The most common causes of plantar fasciitis are overly tight or inflexible calf muscles and/or surrounding and supporting tendons which leads to persistent pronation of the foot. This pronation can produce over-stretching of the arch tendon, and can lead to inflammation and thickening of the tendon.
The Plantar Fascia is a band of tissue that runs from your heel down through most of the length of your foot. It could be considered to be a “shock absorber” for your arch. This tissue is also known as the arch tendon. When this tissue becomes inflamed, the result is Plantar Fasciitis, a condition that can result in moderate to severe pain in your heel and foot.

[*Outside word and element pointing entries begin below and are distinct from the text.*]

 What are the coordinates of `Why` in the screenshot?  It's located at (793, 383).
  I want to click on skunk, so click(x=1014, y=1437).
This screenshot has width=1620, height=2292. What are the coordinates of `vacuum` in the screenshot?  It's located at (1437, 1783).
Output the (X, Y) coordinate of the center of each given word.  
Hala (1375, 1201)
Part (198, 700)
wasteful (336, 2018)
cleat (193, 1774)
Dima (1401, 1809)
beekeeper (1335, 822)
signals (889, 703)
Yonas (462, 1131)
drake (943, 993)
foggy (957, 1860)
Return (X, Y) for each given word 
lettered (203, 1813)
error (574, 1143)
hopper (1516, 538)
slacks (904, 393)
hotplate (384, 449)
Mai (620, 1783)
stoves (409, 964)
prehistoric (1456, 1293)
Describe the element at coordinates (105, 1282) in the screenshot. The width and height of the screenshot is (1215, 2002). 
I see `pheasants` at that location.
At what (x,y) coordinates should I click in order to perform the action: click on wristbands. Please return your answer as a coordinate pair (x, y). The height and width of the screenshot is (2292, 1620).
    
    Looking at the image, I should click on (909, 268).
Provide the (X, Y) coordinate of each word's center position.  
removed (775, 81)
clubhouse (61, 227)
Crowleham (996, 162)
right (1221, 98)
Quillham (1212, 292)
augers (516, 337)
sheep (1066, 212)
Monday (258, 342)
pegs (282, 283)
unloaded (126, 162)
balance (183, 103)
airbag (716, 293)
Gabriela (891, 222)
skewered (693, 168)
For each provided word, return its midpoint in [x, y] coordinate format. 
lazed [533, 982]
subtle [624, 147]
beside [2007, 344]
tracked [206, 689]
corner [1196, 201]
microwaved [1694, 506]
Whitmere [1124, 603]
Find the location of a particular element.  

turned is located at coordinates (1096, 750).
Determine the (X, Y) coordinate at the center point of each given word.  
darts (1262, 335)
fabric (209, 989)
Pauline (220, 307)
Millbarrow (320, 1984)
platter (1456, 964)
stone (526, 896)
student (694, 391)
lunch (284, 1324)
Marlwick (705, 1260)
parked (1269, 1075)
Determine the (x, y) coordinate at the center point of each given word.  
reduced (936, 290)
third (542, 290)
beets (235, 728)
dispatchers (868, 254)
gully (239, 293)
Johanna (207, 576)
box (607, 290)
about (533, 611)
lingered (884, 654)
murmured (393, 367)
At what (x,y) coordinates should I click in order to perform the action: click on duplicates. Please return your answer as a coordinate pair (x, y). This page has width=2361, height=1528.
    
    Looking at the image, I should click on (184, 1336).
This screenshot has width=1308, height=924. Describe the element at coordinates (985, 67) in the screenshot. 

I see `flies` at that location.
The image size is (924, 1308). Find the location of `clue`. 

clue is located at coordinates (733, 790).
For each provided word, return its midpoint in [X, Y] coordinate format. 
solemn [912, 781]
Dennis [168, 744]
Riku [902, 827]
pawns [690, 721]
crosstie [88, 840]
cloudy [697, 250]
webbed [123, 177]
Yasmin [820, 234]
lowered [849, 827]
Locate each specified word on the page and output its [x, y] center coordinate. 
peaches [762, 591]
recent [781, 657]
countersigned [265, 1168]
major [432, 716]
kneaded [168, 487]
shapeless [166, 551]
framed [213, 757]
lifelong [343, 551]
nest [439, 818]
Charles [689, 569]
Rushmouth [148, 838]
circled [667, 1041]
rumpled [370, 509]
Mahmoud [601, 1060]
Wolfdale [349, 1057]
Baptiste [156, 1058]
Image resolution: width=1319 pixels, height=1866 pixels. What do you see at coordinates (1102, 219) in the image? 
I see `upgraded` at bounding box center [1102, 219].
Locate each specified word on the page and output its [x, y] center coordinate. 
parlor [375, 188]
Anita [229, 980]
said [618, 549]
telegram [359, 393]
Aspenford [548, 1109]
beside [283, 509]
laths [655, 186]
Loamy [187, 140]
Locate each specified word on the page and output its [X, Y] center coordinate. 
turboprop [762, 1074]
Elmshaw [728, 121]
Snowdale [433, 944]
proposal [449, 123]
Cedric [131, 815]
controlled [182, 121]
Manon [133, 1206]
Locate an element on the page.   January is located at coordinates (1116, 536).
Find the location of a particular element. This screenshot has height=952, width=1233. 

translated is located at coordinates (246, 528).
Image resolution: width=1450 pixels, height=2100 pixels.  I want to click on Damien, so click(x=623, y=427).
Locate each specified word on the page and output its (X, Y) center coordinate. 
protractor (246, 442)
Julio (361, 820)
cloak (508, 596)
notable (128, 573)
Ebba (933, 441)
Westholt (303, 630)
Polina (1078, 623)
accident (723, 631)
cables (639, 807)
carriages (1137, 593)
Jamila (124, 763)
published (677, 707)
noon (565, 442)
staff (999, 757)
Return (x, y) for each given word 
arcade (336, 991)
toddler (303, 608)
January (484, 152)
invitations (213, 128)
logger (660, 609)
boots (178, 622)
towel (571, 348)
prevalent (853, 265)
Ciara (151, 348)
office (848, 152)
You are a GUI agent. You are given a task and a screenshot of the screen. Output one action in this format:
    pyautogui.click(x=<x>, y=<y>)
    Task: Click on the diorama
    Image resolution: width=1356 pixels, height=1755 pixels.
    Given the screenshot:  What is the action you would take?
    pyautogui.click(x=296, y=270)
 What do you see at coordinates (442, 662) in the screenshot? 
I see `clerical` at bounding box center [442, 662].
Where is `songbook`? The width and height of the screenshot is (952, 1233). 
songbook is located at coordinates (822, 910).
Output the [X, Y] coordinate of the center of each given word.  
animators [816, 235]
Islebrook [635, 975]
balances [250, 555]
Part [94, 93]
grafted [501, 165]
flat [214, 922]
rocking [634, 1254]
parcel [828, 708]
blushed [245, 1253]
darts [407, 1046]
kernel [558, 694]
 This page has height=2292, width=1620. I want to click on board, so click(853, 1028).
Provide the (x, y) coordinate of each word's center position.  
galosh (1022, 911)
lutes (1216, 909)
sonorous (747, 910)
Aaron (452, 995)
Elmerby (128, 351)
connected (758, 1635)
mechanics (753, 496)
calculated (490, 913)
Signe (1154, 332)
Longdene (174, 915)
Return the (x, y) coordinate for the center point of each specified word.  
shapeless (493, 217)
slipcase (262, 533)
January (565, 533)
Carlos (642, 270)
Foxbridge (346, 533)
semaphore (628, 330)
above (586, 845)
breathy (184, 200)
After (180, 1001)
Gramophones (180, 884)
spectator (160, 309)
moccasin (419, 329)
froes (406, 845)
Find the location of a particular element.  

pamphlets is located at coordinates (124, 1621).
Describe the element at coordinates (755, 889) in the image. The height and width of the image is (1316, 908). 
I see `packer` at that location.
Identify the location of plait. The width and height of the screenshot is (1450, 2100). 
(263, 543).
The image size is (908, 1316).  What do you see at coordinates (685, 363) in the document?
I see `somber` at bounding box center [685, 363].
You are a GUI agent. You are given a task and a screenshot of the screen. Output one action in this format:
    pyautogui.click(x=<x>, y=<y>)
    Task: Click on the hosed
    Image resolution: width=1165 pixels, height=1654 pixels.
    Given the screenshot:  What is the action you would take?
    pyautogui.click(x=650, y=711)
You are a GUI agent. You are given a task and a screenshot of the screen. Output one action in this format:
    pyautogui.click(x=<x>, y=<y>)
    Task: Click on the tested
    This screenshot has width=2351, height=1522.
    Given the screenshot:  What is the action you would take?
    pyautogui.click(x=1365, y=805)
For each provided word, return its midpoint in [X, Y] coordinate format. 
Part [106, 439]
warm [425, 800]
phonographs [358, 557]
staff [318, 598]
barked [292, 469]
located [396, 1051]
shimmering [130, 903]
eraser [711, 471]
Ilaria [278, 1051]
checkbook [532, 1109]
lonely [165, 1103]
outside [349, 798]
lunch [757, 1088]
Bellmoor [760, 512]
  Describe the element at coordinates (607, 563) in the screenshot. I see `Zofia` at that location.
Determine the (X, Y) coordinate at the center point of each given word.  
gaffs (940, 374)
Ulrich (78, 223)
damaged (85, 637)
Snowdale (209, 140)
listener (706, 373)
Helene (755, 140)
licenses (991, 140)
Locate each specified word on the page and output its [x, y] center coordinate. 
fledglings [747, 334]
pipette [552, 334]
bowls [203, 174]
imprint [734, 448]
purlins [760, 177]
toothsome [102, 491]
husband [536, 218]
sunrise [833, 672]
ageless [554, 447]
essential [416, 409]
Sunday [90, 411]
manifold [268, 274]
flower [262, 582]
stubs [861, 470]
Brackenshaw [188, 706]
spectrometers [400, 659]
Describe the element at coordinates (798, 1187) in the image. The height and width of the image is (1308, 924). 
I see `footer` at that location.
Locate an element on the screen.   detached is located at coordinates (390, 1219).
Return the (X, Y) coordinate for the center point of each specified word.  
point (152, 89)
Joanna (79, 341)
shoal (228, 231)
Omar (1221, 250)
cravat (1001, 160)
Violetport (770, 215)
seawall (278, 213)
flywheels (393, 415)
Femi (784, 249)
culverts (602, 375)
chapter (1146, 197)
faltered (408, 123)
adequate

Plantar Fasciitis, over time, can also cause a heel spur. If untreated, the condition can become degenerative, causing further pain, symptoms and long-term treatment challenges.
Not surprisingly, runners, golfers and tennis players who spend long hours on their feet are some of the most common victims of Plantar Fasciitis. Additionally, those over 40 are more susceptible, as is anyone who is predisposed to the condition. People with tight calves are thought to be more likely to develop the condition, as is anyone who spends time on their feet without proper footwear.
Temporary relief from Plantar Fasciitis can often be found through stretching localized massage, or anti-inflammatory medications. This relief is typically short-lived, however, as the condition will usually persist until it is properly treated and the underlying cause is identified and addressed.
Permanent relief from Plantar Fasciitis will usually come from a combination of the following approaches:
– Improved footwear for the activity you’re engaging in
– Orthotics, if determined to be necessary to proper foot alignment and support.
– Specific Stretching for the foot and calf muscles
– Physiotherapy; IMS is often used in this area.
– Laser Therapy to treat the inflamed area
– Athletic tape to support the arch tendon
– Shockwave Therapy to treat the inflamed area
You should seek treatment if you suspect that you may have this conditions as it can become more severe if left unattended.